** Opening Source material block **

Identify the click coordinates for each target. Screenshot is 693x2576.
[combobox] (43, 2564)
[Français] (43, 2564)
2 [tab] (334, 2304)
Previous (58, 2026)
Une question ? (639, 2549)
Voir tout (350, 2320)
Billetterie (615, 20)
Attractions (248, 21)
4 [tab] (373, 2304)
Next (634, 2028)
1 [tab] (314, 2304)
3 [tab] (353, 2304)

** Closing Source material block **

Take the entries above and write them out again unchanged.

Identify the click coordinates for each target. Screenshot is 693x2576.
[combobox] (43, 2564)
[Français] (43, 2564)
2 [tab] (334, 2304)
Previous (58, 2026)
Une question ? (639, 2549)
Voir tout (350, 2320)
Billetterie (615, 20)
Attractions (248, 21)
4 [tab] (373, 2304)
Next (634, 2028)
1 [tab] (314, 2304)
3 [tab] (353, 2304)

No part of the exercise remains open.